Hammer stone used with chisel
stone in experiments showing
evidence of impact with the chisel
stone on its side. (Keyser , James
D., and Greer Rabiega, 1999).

I am actually more convinced by what he did not find than by what he did. Keyser reports large numbers of fine lines in petroglyphs with no evidence of the mis-strikes that one would expect to find if only direct percussion had been used to produce them. Now this is a telling argument and I take it very seriously as I have to agree with Jim that the lack of missteps is suggestive of an accuracy very difficult (I am sure he would say impossible) to achieve with only direct percussion.
I do feel compelled to note, however, that this paper and communication are both about an experiment, and that he has not yet reported finding such chisel stones. Admittedly, there has probably been little awareness of their possibility so no one has looked for them. Also, Keyser also commented that as they are smaller and lighter than the hammer stones they may have regularly been carried away as useful tools, not dropped in the ground when the petroglyph is done as so many hammer stones were, " that’s the beauty of a chisel stone—you can carry two or three dozen of them with the same weight as a single good-sized hammer stone." (Keyser 2016)

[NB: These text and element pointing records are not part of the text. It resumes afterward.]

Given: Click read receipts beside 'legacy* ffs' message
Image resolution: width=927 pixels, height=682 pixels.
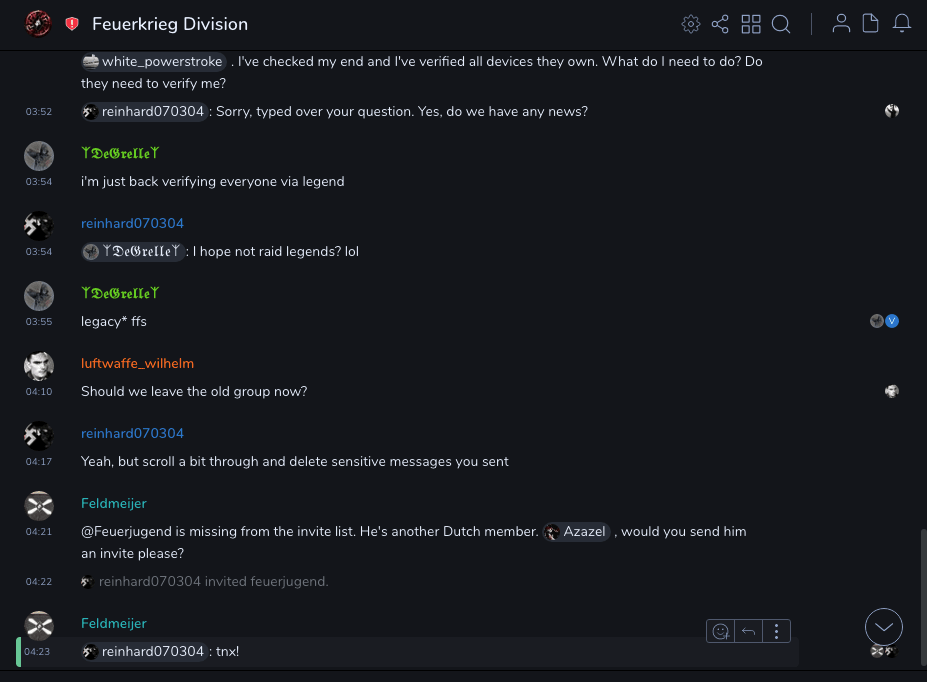Looking at the screenshot, I should [x=884, y=321].
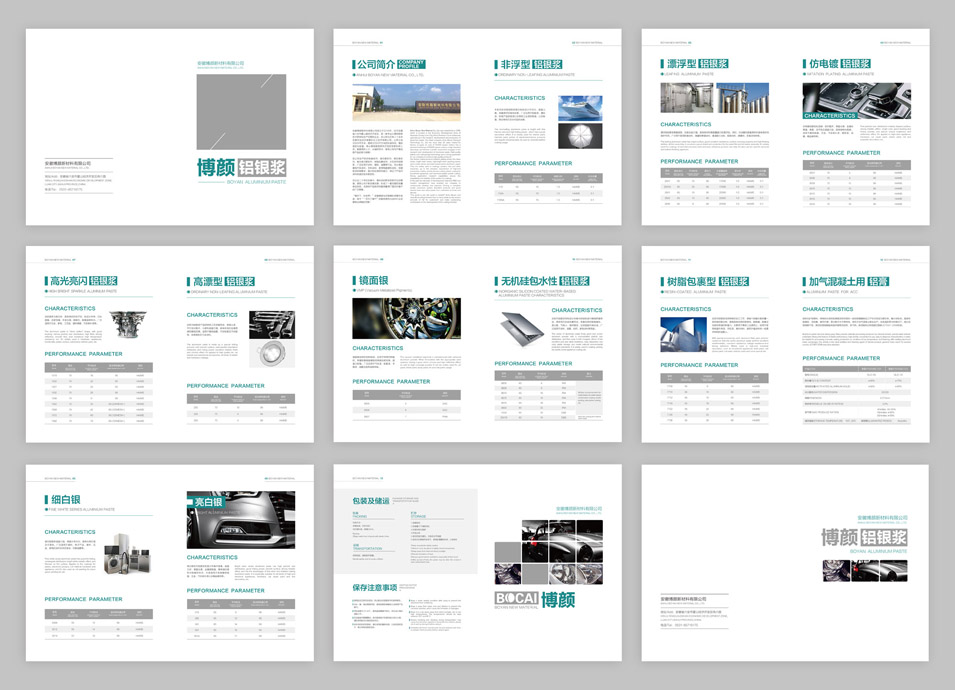Click the 亮白银 car headlight photo
The image size is (955, 690).
[240, 520]

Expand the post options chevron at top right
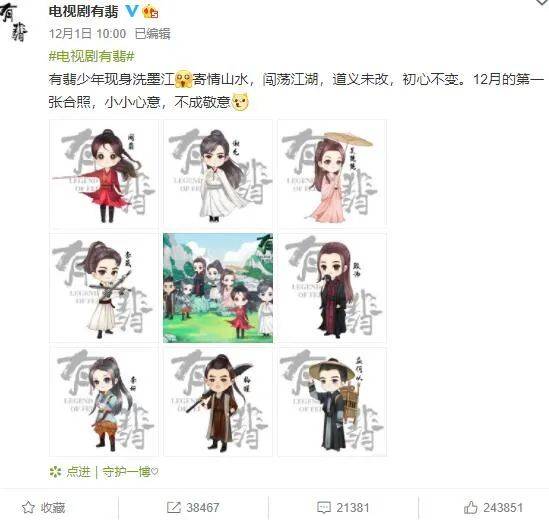(x=542, y=3)
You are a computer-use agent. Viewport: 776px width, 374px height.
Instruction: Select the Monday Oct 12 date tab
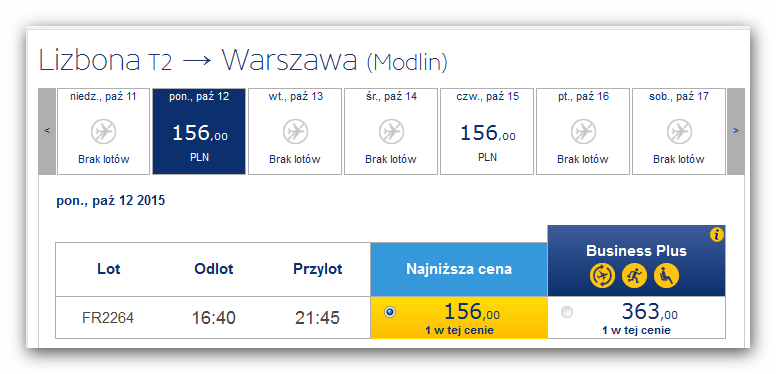(x=199, y=131)
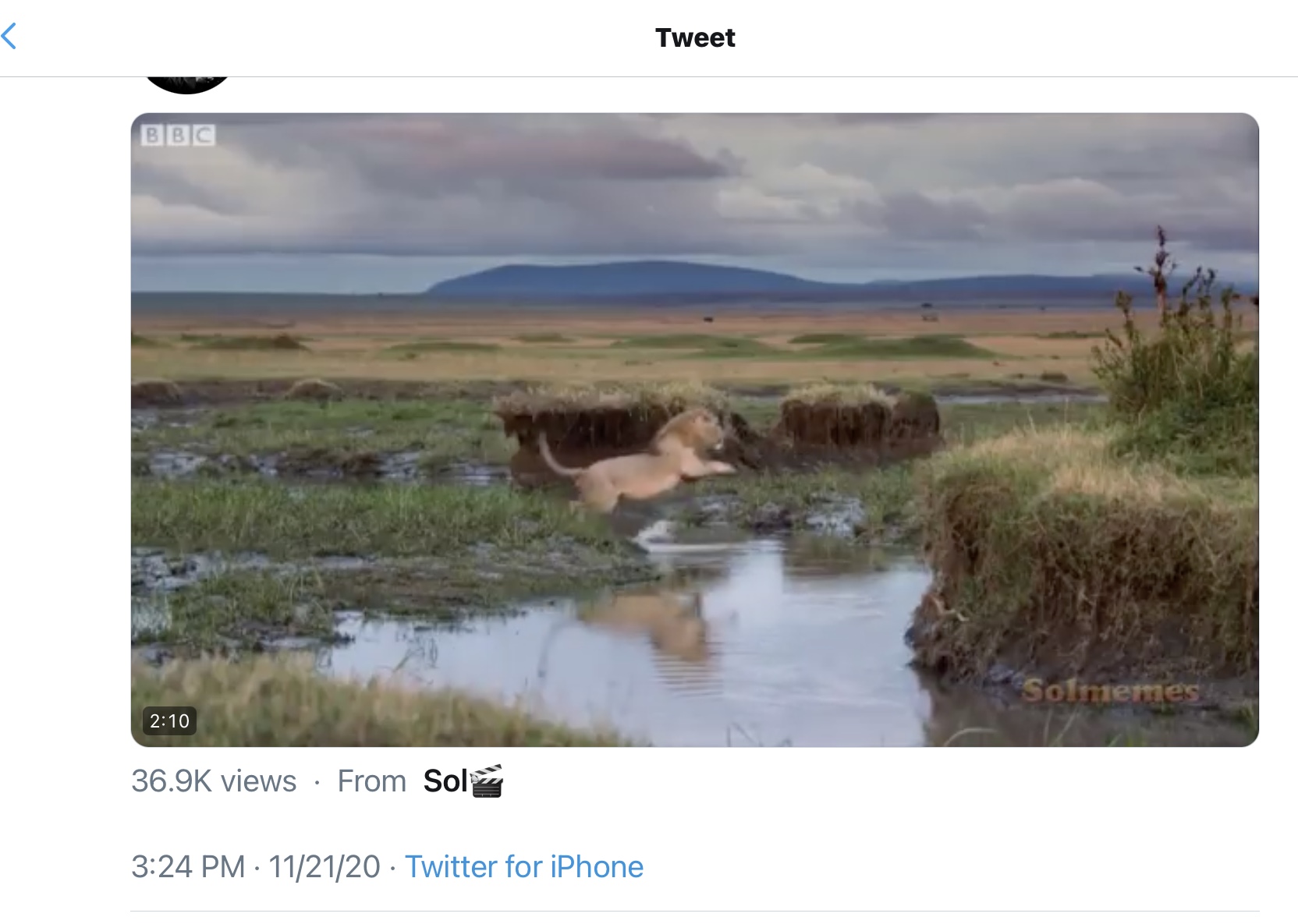
Task: Click the Solmemes watermark on the video
Action: coord(1111,691)
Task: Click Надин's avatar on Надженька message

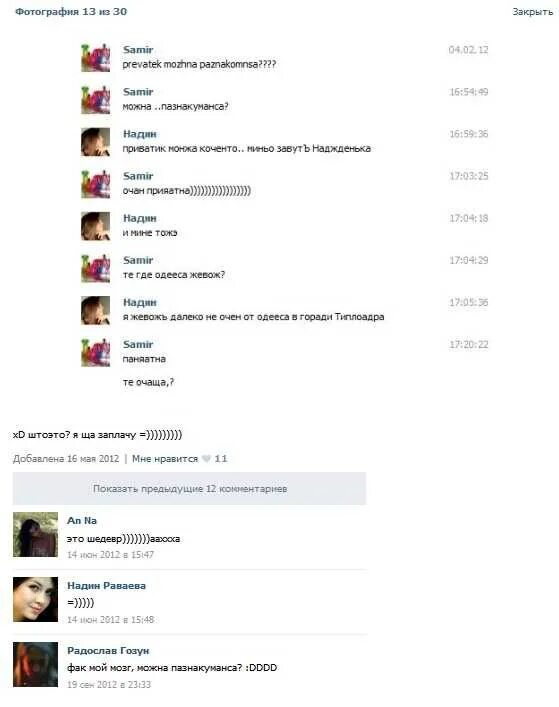Action: pyautogui.click(x=96, y=142)
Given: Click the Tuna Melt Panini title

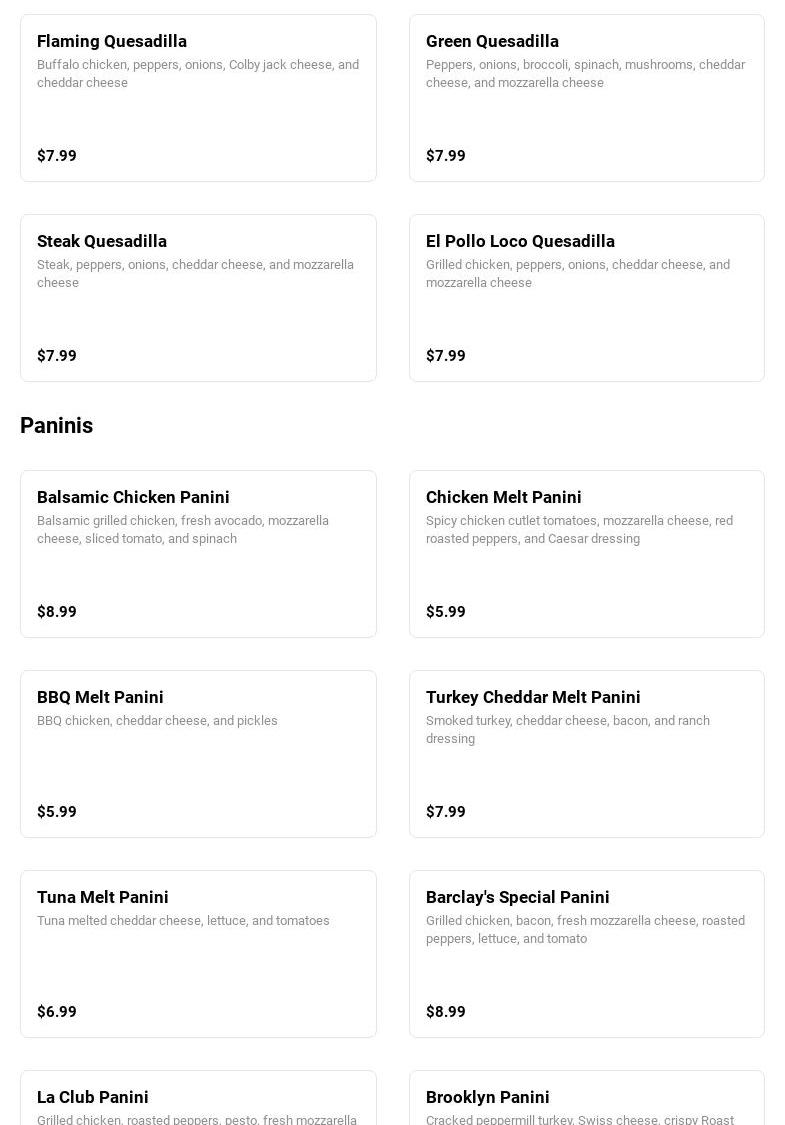Looking at the screenshot, I should pyautogui.click(x=103, y=897).
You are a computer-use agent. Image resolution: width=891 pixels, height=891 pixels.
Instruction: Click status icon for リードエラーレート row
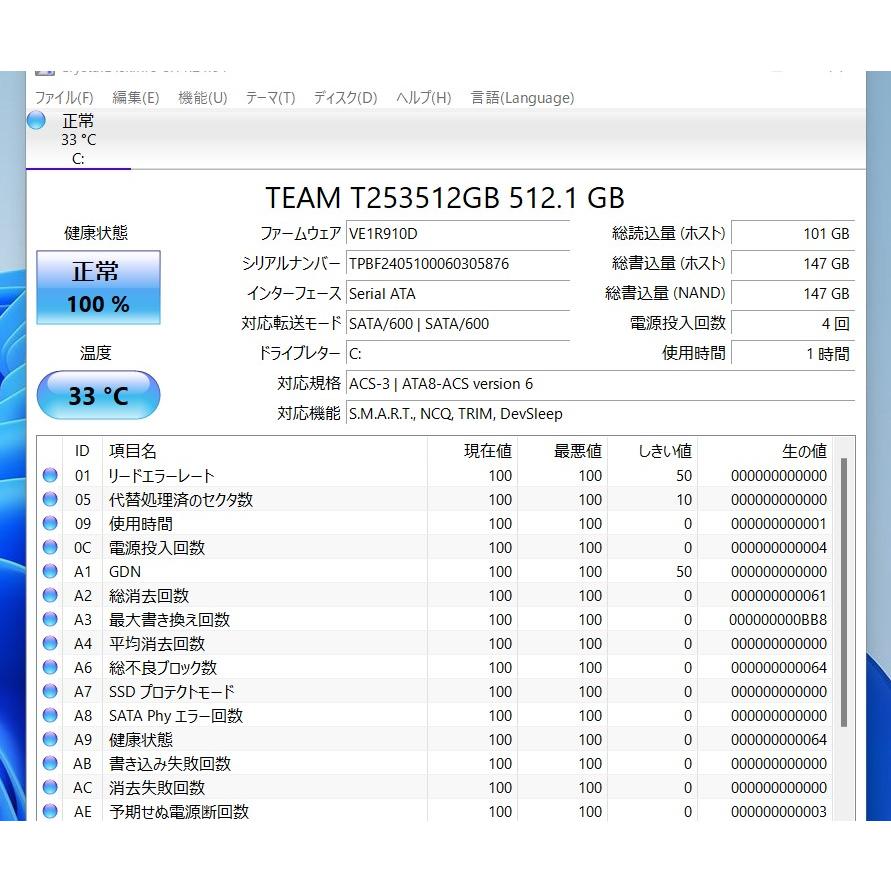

Bird Rattle carving petroglyph,1924,
Writing-on-Stone, Alberta, Canada.
Blackfoot.

I am enclosing this picture of Bird Rattle producing a petroglyph at Writing-on-Stone, Alberta, Canada, in 1924, as it is the only illustration I could find of petroglyph production in an authentic context. It really does not apply to the question here, however, as this petroglyph was produced by incising, not by pecking, so the techniques under discussion were not used by Bird Rattle.


Bird Rattle carving petroglyph,1924,
Writing-on-Stone, Alberta, Canada.
Blackfoot.

Note: until such a chisel stone is reported in context at a petroglyph site this is all conjecture based only upon logic and his reported experiments, but then my original statement was also. Remember, the absence of proof is not proof of absence. So, thank you to Jim Keyser for his information and help. I appreciate that you took the time to help me clarify this question. Correction noted Jim, and thank you. I will temper my opinion accordingly. 
And I also must confess that I have never examined the fine lines in a petroglyph for this phenomena, superimposition yes, mis-strikes no. So in the future I will have another line of evidence to look into. 
Those who would like to dig a little deeper into this example are referred to the 1999 paper by Keyser and Rabiega, cited below.

REFERENCES:

Keyser, James D., personal communication, May 7, 2016.

Keyser , James D. and Greer Rabiega,
1999,  Petroglyph Manufacture by Indirect Percussion: The Potential Occurrence of Tools and Debitage in Datable Context, Journal of California and Great Basin Anthropology, Vol.21, No. 1, pages 124 - 136.